Admittedly, Donkey Kong's narrative is cruder than something like Zork, whose text-driven adventure unfolds over the entire game. Remember, though, that Donkey Kong's theatrical-like narrative was unprecedented. Protagonist. Antagonist. Goal. The stages repeat after you conquer the rivet stage, but the difficulty scales upward, so you can reunite Mario and Pauline again and again.

That brings us to the elephant in the room. Miyamoto has stated in many interviews that he didn't put much thought into the game's story. The fairytale archetype of a damsel in distress fit the bill: it was simple to execute and easy for players to grasp. That archetype would become the gold standard for dozens of arcade games that followed, especially in beat-em-ups like Technōs Japan's Double Dragon and Capcom's Final Fight.

Reducing women to trophies and finish lines is, admittedly, problematic. Without defending Miyamoto or other designers, remember most game designers in the '80s weren't setting out to tell grand stories, nor could they. Technology was limited. Developers were learning as they went along, budgets were shoestring-sized, and time was limited. They needed quick and dirty archetypes, and Donkey Kong made one accessible.

To this day, Miyamoto maintains that gameplay must take precedence over every other aspect of game development. He used the archetype because he had neither the resources nor inclination to attempt a loftier narrative. Back in these halcyon days, most games were designed by men, for boys. This is not my attempt to defend the damsel-in-distress archetype or its widespread application; I only want to provide context. Videogame stories have come a long way, and more women are playing and making games—all of which is for the best.

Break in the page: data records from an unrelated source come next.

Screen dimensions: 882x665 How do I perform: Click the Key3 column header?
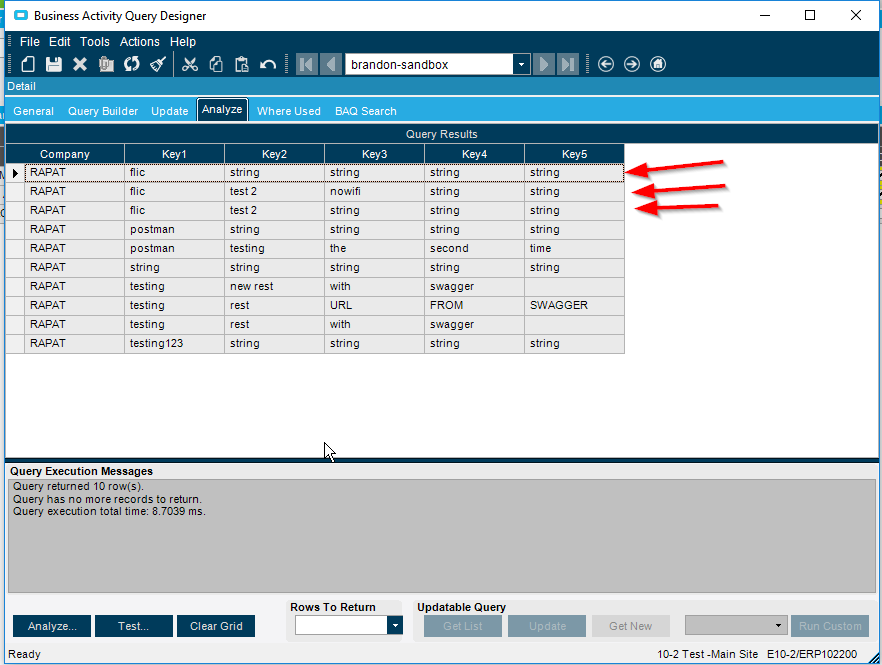[x=374, y=154]
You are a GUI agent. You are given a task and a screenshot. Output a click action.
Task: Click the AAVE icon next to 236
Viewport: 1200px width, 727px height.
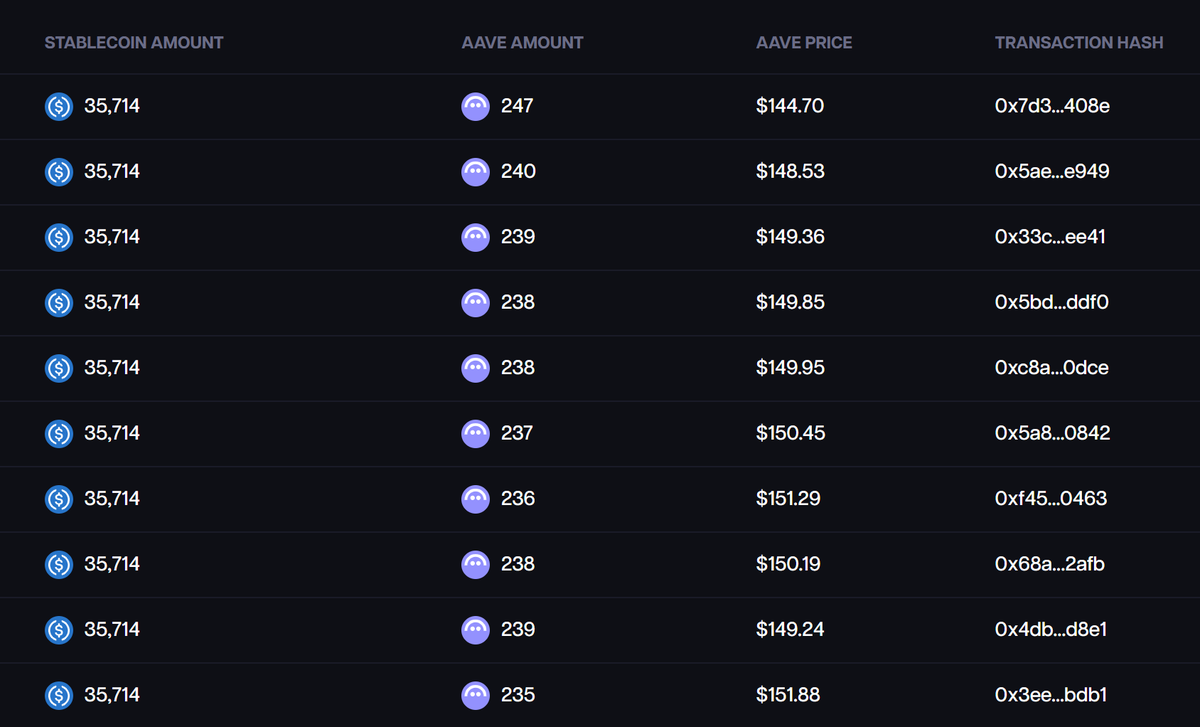475,499
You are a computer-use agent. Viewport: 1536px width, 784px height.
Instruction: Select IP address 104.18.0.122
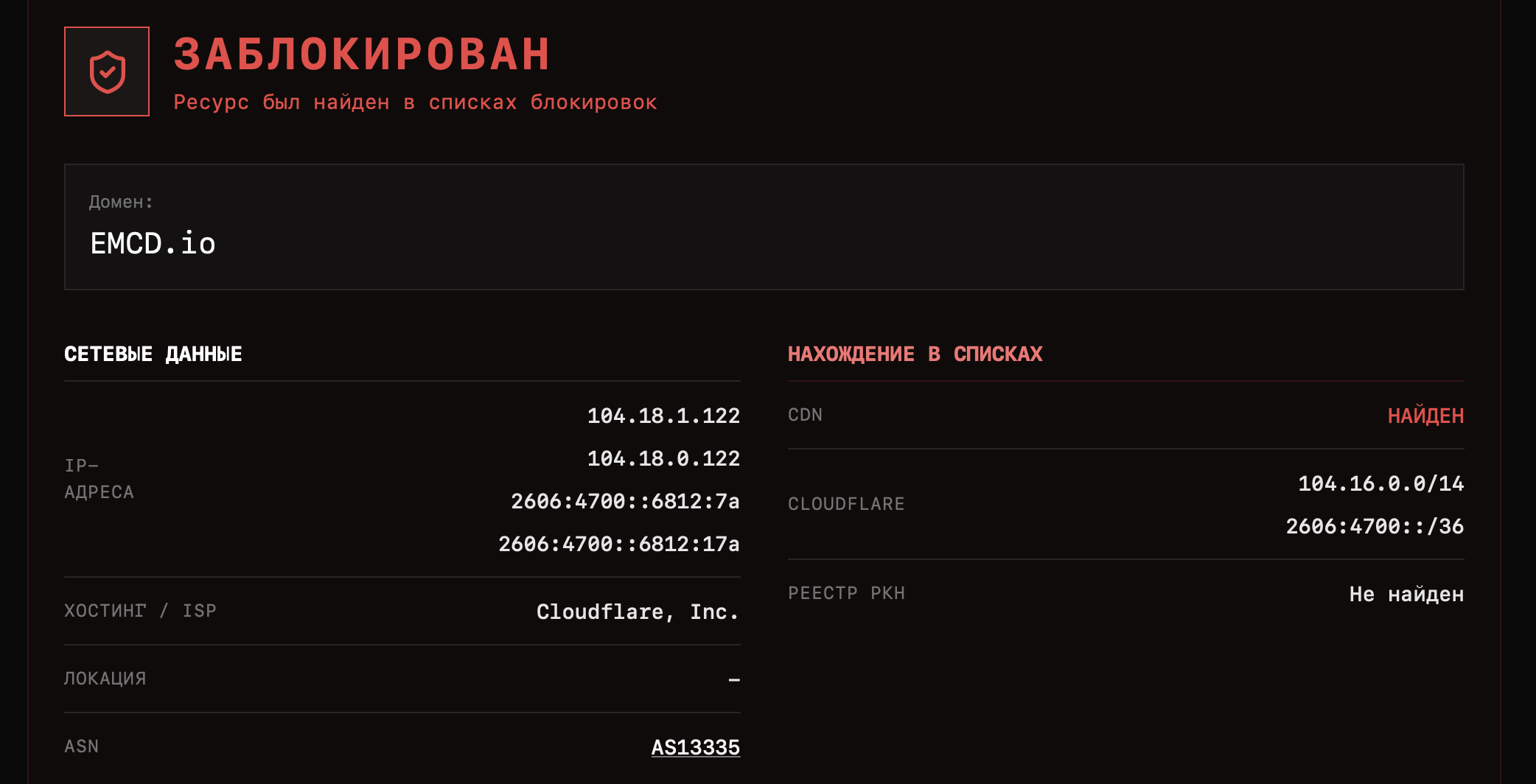[663, 458]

Most germane to our discussion, even platformers have grown far beyond simple archetypes. One of my favorites, and one of the most effective in terms of narrative, in 2014's Shovel Knight by Yacht Club Games. Shovel Knight's creators started out with a damsel in distress, only to take a step back, test the trappings of the games they were seeking to emulate—platformers such as Mega Man, Super Mario Bros. 3, and Zelda II: The Adventure of Link—and take their damsel to the next level. Shield Knight ended up framed as Shovel Knight's "partner." She was abducted by a woman, and you rescue her, but the final battle against the evil enchantress can only be completed with Shovel Knight fighting alongside you. (Disclosure: I wrote a book about the making of Shovel Knight for Boss Fight Books.)

I discussed the damsel-in-distress archetype because it was important to Donkey Kong, and it played a huge part in games to come. I'm glad we've moved past it. Make no mistake, though: its presence does not take away from Donkey Kong's fantastic design, or its influence. It may not be the first platformer, but it's the one that gave designers and players all the tools they needed to take the ball and run (and jump) with it, and remains a phenomenal achievement of the genre's first generation. Maybe its crowning achievement, but that's for you, Mario, and an adventurer named Harry to sort out.